> _EXERCISE INSTRUCTIONS_
a) In the Chechnya article, how many mercenaries from Arab countries did Putin say had already been killed in Chechnya?
b) Copy word for word the stretch of the Chechnya article from "In a briefing" through "still fighting there.".

> _SELECTED TEXT_
****

Since the terrorist attacks in the US two months ago, Russia has increasingly linked rebel activity in the breakaway republic of Chechnya and radical Islamic groups based outside the country.

A number of observers argue that such connections exist, and there are growing dangers if they are ignored. But they also worry that too much concentration on explanations abroad neglects the more important unresolved domestic factors contributing to the crisis in Chechnya.

In a briefing at the weekend to US journalists ahead of his summit with George W. Bush, Vladimir Putin, the Russian president, said there were fighters in Chechnya with links to "international criminal terrorist organisations" including al-Qaeda, who considered Osama bin Laden their leader.

He said 500 mercenaries "from Arab countries" had already been killed in Chechnya, many of them already reliably identified; and that a further 500-700 "from different Islamic states" were still fighting there.

In the last few weeks, flows of people in the other direction have also been highlighted.

Northern Alliance commanders have estimated that several hundred Chechens have been fighting on the side of the Taliban in Afghanistan, including many who are now trapped near the northern town of Konduz.

While Russian government officials have long emphasised the international connections - partly to justify their military clampdown in Chechnya and partly to explain why they have been unable to bring the conflict to an end - other more independent groups and individuals have also been adding their weight.

In August, a report by the institute of ethnology and anthropology at the Russian Academy of Sciences and Fewer, a London-based conflict resolution organisation, said "the leading force within the Chechen rebel groups are now the Islamic radicals and volunteers from Afghanistan, Pakistan, Turkey, Jordan and Saudia Arabia".

Robert Ware, from the University of Southern Illinois, who studies the neighbouring Russian republic of Dagestan, said that while proof was difficult to obtain, he had heard many stories from reliable Muslim contacts of funding for radical Wahabi Muslims from organisations in Saudi Arabia, Kuwait, Pakistan and Afghanistan. Many of those involved in local fighting reported that their foes were north Africans and Arabs.

Jabrail Gakayev, who heads the co-ordinating council for Chechen cultural and social organisations, argued that there were links to radical foreign organisations through the local rebel leaders Shamil Basayev, Ruslan Gelayev, and Khattab.

One problem is a lack of independently verifiable information.

Five men allegedly trained by Khattab were convicted on charges of plotting bomb attacks on Russian cities but the trial , in Stavropol, took place behind closed doors.

****

> _INFORMATION PROVIDED_

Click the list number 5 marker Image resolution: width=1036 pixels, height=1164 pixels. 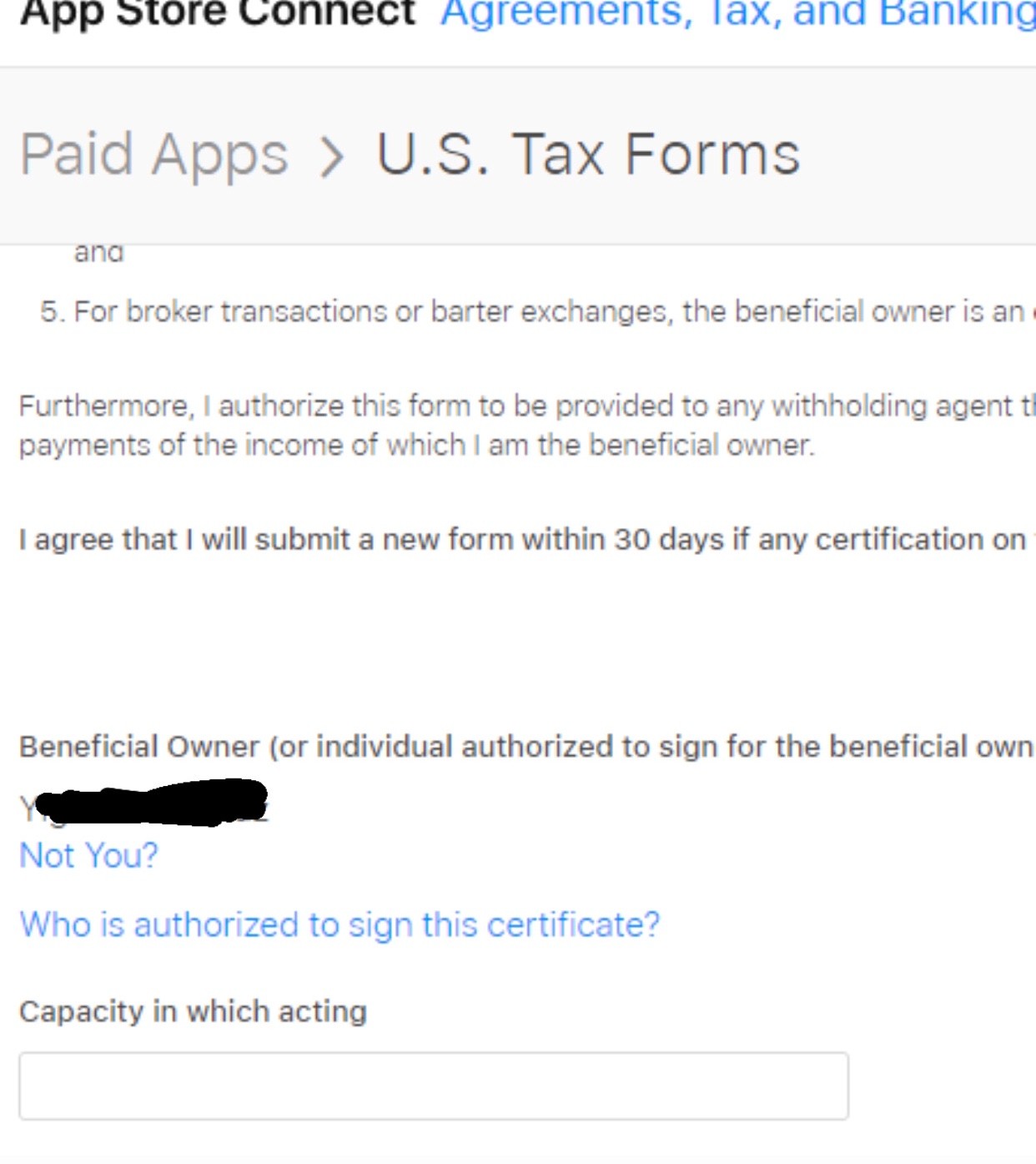(x=51, y=311)
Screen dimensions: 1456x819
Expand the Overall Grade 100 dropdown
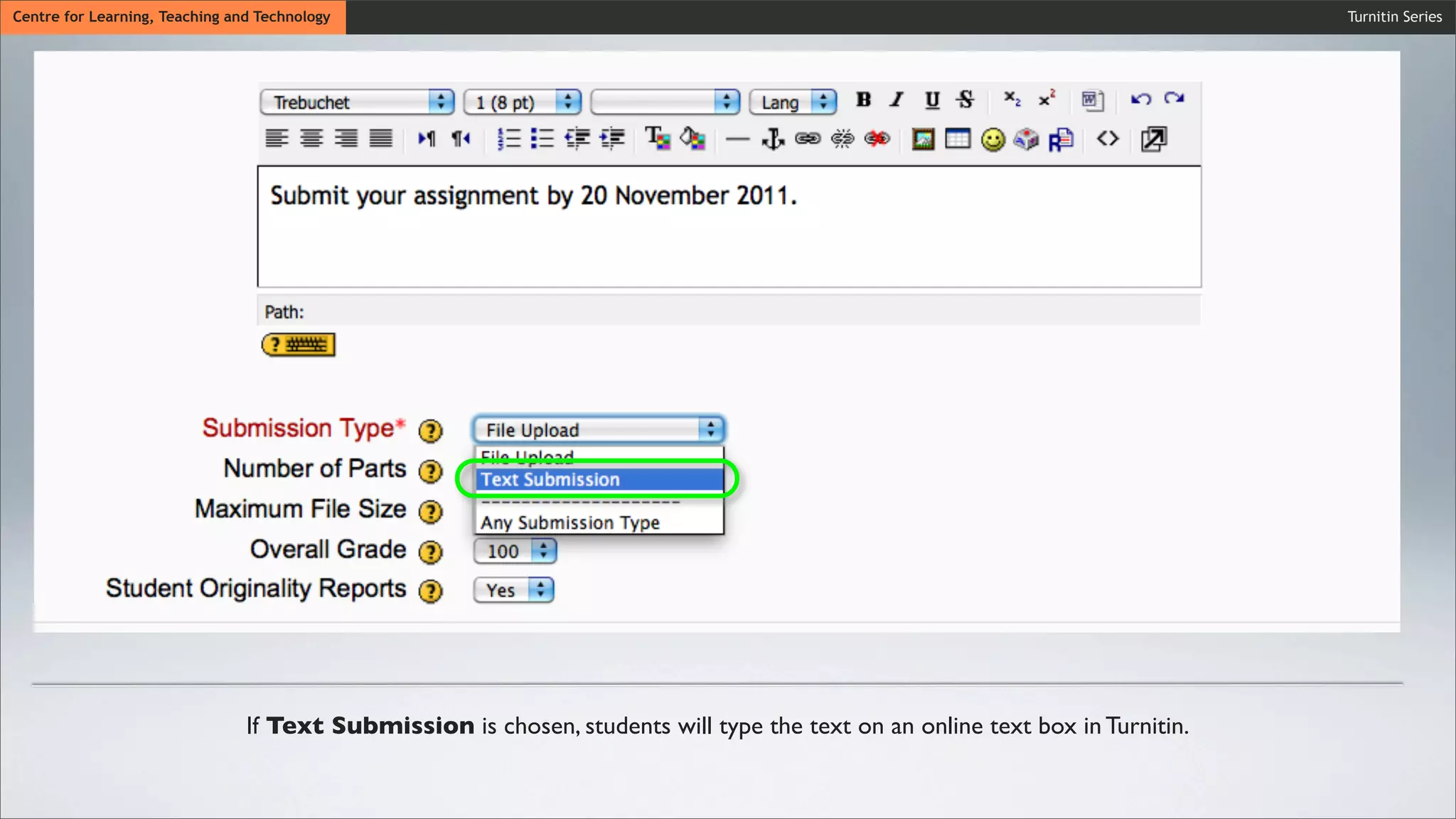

****

> _SET OF ANSWERS_
a) 500

b)
In a briefing at the weekend to US journalists ahead of his summit with George W. Bush, Vladimir Putin, the Russian president, said there were fighters in Chechnya with links to "international criminal terrorist organisations" including al-Qaeda, who considered Osama bin Laden their leader.

He said 500 mercenaries "from Arab countries" had already been killed in Chechnya, many of them already reliably identified; and that a further 500-700 "from different Islamic states" were still fighting there.